DATA FOR THIS EXERCISE
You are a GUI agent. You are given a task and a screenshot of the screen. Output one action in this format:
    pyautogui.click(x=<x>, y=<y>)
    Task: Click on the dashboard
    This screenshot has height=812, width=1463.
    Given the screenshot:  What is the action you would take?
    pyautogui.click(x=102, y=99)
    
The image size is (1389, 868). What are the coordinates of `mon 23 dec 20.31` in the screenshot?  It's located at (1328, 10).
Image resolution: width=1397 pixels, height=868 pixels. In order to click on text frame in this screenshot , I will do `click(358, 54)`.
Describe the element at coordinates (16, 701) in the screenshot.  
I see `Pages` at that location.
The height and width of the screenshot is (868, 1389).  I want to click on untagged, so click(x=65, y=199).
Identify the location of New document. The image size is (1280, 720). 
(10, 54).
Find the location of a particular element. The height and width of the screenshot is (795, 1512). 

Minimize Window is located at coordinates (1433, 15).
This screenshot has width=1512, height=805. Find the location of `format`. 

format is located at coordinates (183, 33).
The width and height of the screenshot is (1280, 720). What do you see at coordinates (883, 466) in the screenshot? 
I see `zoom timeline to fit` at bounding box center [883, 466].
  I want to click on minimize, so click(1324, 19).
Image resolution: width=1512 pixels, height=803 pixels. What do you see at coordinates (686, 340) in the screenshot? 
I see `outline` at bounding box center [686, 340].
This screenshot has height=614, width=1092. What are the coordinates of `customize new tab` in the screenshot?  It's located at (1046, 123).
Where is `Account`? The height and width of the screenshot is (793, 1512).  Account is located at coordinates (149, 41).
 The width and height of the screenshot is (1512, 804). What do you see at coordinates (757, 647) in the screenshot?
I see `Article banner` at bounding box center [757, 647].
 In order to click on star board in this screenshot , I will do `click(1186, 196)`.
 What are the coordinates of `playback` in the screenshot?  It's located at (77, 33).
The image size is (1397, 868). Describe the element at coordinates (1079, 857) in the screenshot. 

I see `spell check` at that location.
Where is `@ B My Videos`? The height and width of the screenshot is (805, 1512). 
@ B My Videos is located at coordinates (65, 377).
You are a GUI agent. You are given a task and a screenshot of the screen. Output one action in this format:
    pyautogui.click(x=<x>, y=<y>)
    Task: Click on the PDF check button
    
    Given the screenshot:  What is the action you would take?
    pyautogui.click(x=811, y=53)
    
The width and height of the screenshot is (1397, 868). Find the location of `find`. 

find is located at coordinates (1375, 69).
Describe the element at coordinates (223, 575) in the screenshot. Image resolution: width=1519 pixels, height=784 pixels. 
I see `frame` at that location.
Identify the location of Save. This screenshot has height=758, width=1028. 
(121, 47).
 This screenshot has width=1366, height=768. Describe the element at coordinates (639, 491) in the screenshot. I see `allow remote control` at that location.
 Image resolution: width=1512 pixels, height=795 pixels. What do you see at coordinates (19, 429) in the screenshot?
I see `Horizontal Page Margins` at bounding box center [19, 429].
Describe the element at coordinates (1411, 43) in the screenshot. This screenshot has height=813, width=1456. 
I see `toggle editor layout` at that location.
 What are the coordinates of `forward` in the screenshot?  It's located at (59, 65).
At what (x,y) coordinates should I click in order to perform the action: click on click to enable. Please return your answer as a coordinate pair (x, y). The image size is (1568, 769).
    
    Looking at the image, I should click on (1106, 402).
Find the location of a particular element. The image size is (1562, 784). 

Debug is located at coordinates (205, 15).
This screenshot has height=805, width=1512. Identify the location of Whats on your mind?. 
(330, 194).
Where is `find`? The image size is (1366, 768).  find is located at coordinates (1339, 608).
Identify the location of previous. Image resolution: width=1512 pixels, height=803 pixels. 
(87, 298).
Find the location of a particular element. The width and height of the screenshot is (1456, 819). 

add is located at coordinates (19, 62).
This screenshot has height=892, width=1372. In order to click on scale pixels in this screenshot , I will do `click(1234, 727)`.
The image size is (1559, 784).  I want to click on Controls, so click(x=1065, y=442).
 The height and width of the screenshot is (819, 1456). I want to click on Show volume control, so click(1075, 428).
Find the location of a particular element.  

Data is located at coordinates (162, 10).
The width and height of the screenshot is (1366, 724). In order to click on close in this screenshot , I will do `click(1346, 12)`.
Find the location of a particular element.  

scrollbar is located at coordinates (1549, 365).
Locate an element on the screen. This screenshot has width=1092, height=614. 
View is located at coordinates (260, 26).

THE REQUEST
Report how many of the lines above contain the string "pixels", treating uppercase and lowercase as different, and give only the number.

SOLVED EXERCISE
6